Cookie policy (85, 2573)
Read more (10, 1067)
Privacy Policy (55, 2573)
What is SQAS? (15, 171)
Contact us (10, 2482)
...
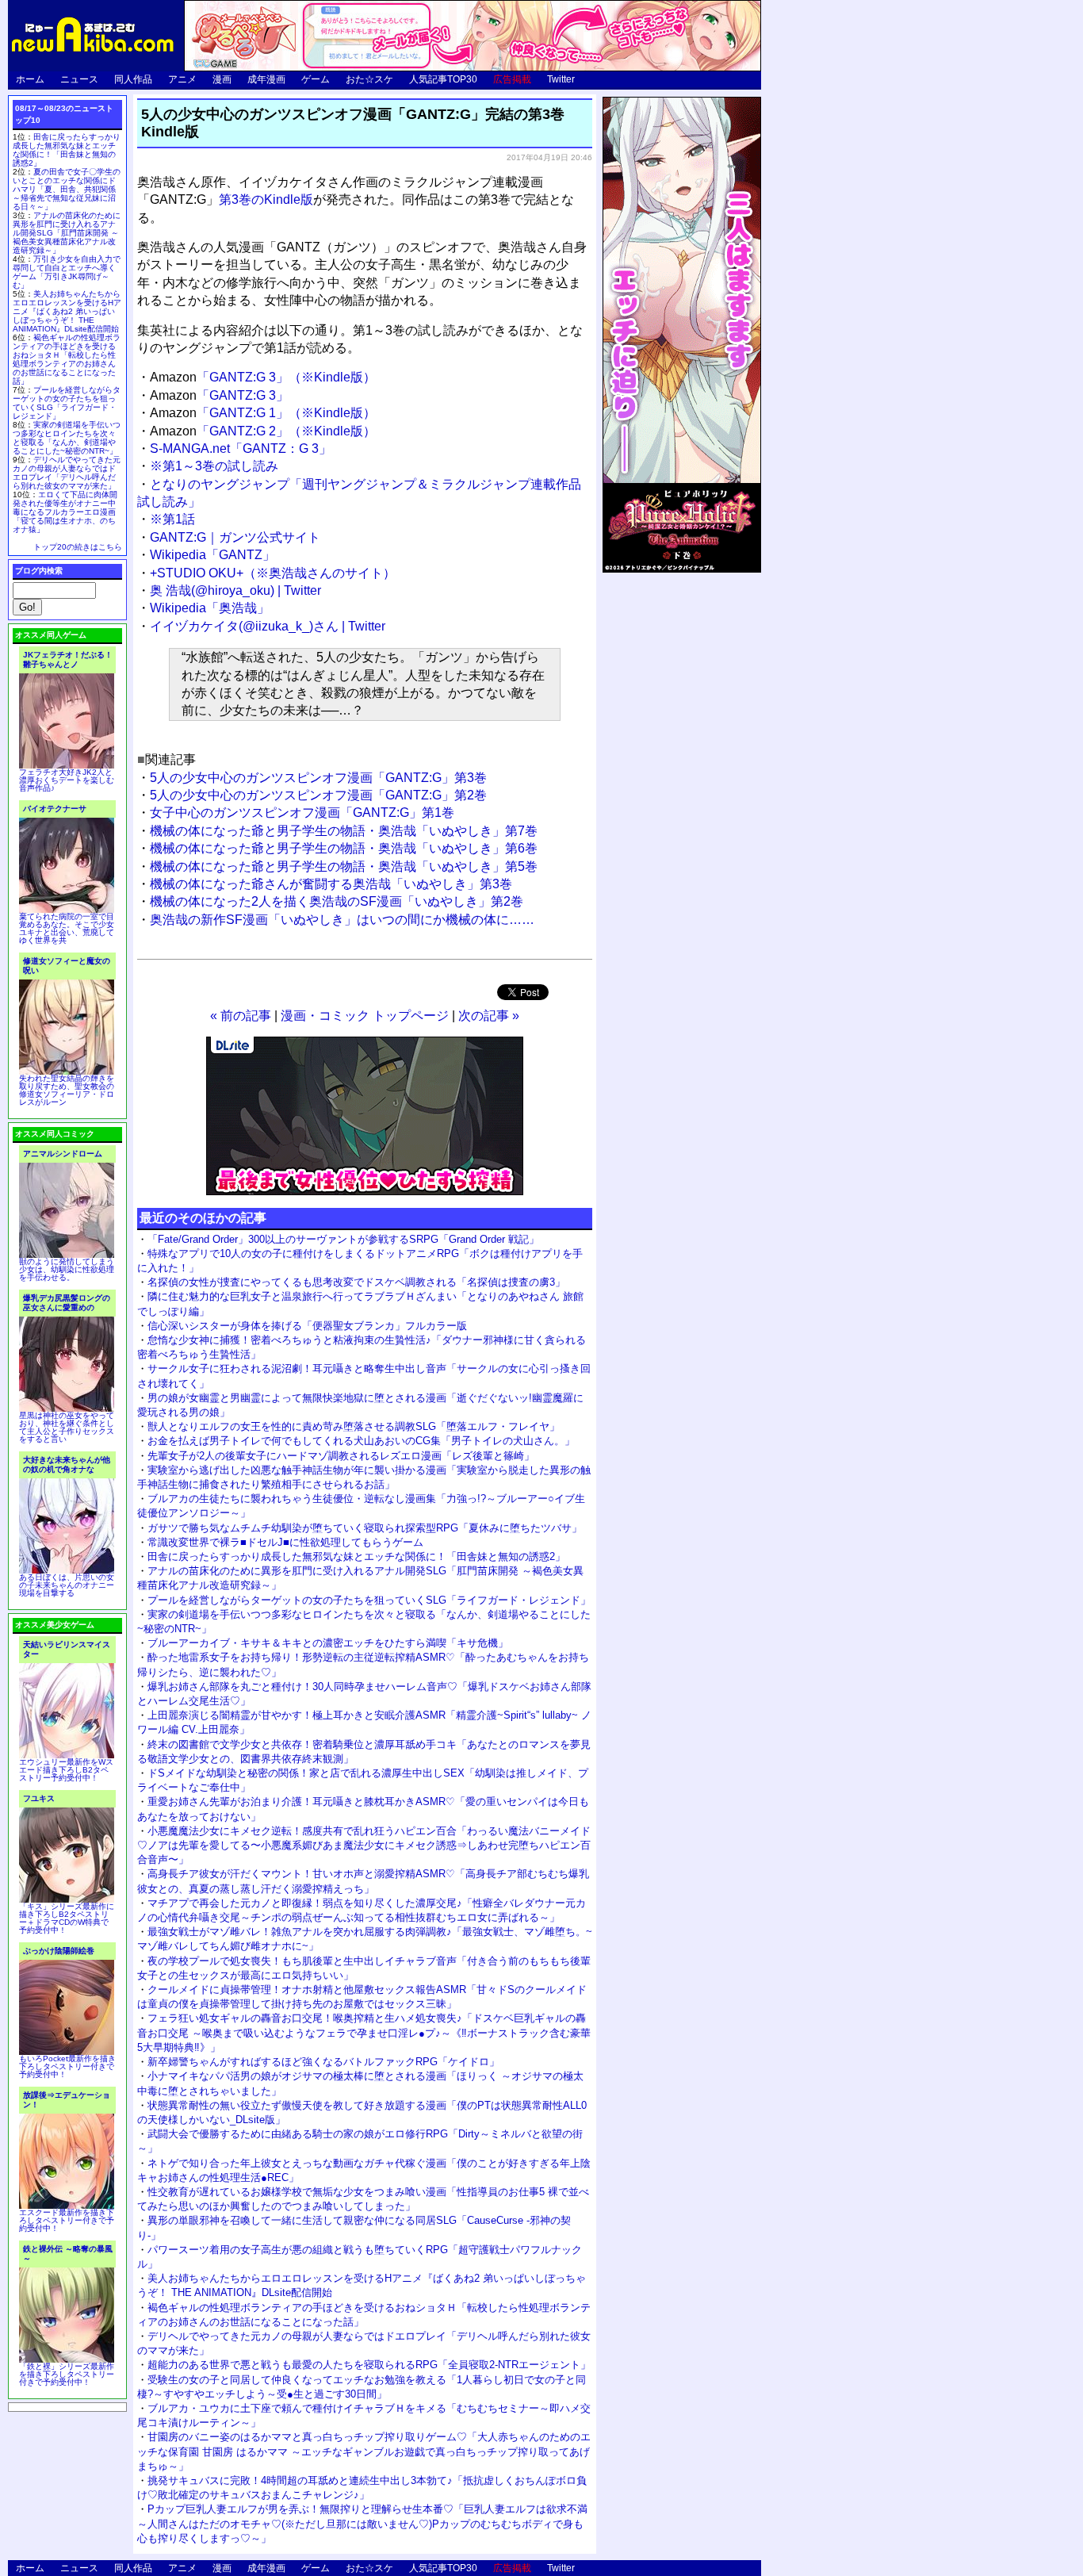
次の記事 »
--
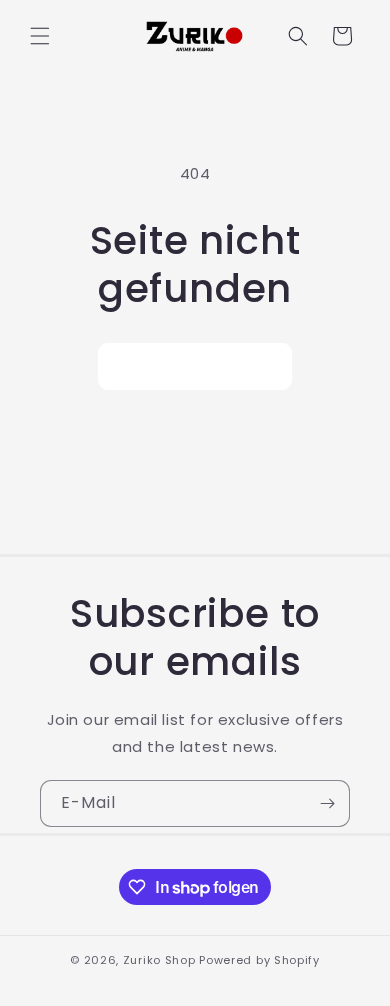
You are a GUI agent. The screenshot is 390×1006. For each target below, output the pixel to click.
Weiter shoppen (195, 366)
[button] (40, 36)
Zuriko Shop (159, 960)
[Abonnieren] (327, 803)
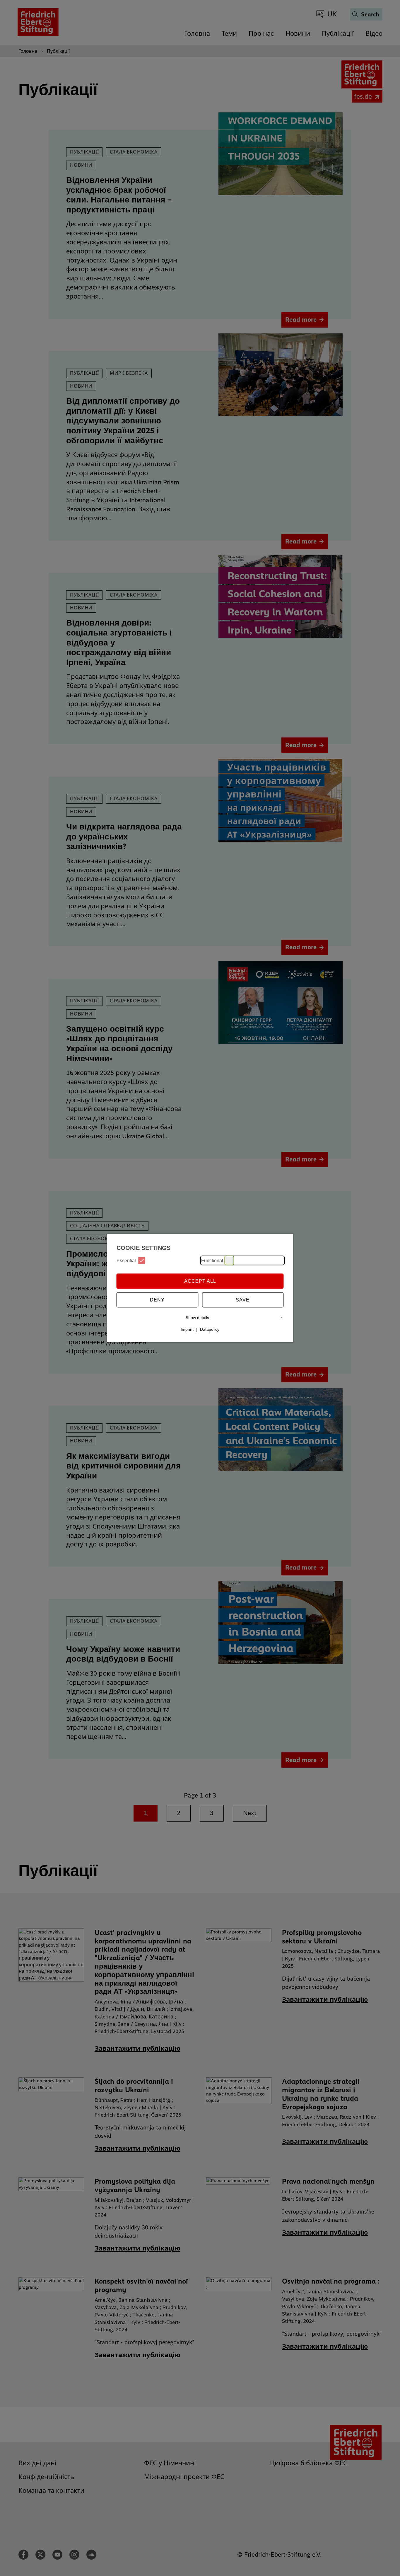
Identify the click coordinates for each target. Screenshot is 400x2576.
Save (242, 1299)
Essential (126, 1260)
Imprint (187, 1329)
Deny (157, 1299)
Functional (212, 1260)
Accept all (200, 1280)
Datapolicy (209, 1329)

▸ TASK INSTRUCTIONS: Please copy out everything in the records from the line containing "Zuriko Shop (159, 960)" down to the line containing "Datapolicy (209, 1329)", both included, leaving out the pictures.

▸ SOLUTION TO THIS TASK:
Zuriko Shop (159, 960)
[Abonnieren] (327, 803)
Identify the click coordinates for each target. Screenshot is 400x2576.
Save (242, 1299)
Essential (126, 1260)
Imprint (187, 1329)
Deny (157, 1299)
Functional (212, 1260)
Accept all (200, 1280)
Datapolicy (209, 1329)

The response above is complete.